■[入手本]ビートルズ・ファンタジー / ラリー・カーワン
1962年、ビートルズはブレイクを目の前にして解散した。それから25年。かつてのメンバーでただ一人それなりに成功を収めたポールは、自分の原点だったビートルズを甦らせようとするが……という歴史改変もの。
南北に分断された日本を描いた佐藤大輔『征途』は、同時にハインラインやティプトリーJr.がSF作家にならなかった世界を描いた小説でもあるのだが、「この世界のSFはどうなってしまうんだろう」ということが気になった覚えがある。

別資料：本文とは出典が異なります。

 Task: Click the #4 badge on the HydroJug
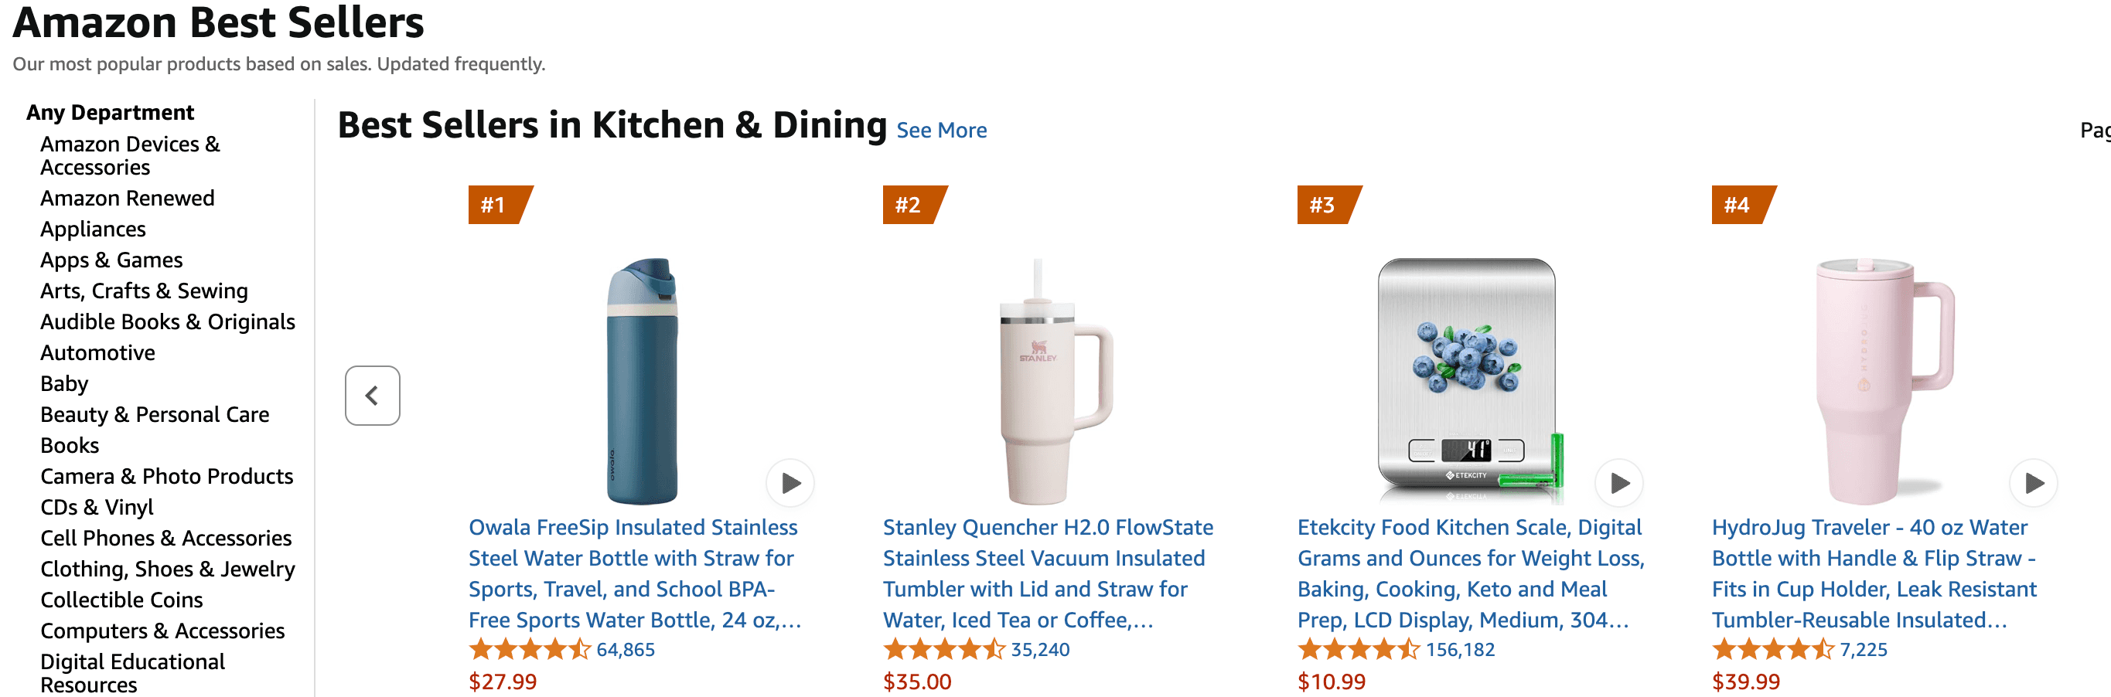click(x=1740, y=205)
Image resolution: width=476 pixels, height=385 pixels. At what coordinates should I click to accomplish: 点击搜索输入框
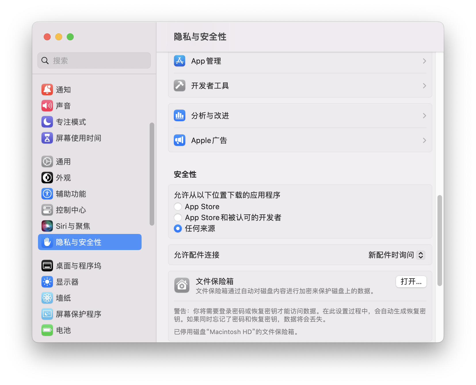click(x=94, y=60)
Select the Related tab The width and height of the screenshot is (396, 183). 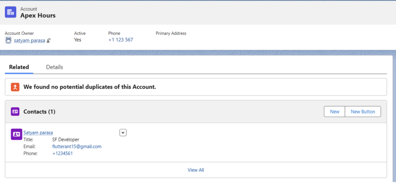(x=19, y=67)
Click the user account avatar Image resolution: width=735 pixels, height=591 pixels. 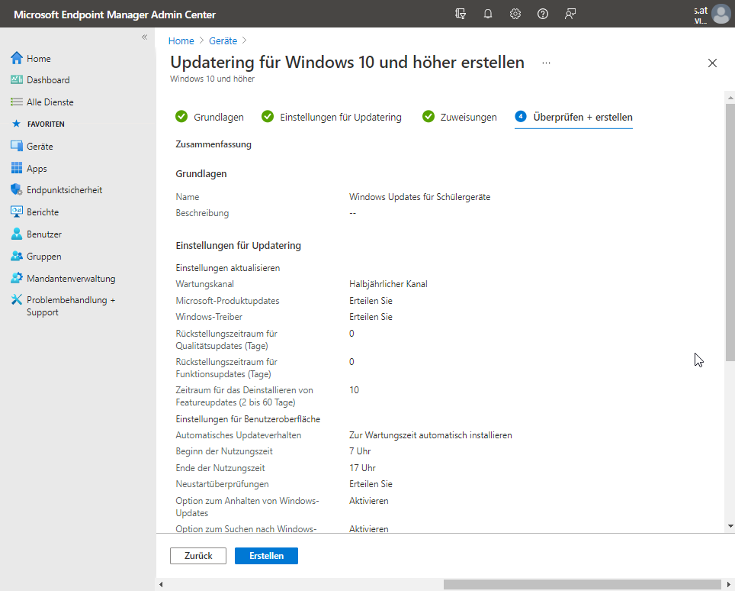tap(721, 15)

ちなみに本書では、ビートルズが存在しなかったために、イギリスの歴史そのものが変わってしまっている模様。
■[読了]獣の夢 / 中井拓志
大変満足。J.G.バラードの『殺す』あたりの先に踏み込んだ作品、と感じた。「空気読め」というときの「空気」にまつわる物語、とも言える。
猟奇犯罪を犯す側よりも、それを了解しやすい「物語」として受容する世間の側を描いてみせた作品。
■[読書中]チーム・バチスタの栄光 / 海堂尊
とある大学病院で、難度の高いバチスタ手術を30回近く成功させてきた外科チーム。ところが、三回の失敗が相次いで起きた。原因不明の術中死。病院長は、不定愁訴外来を受け持つ万年講師・田口に調査を命じた……という、病院を舞台にしたミステリ。
わずかな言葉でくっきりとキャラクターを浮かび上がらせて、大学病院内の人間関係をも描き出してしまう腕前は見事。院内リスクマネジメント委員会の委員長なんて、まだ登場すらしていないのに、その事なかれ主義の権化とも言うべき姿勢がすでに印象深い。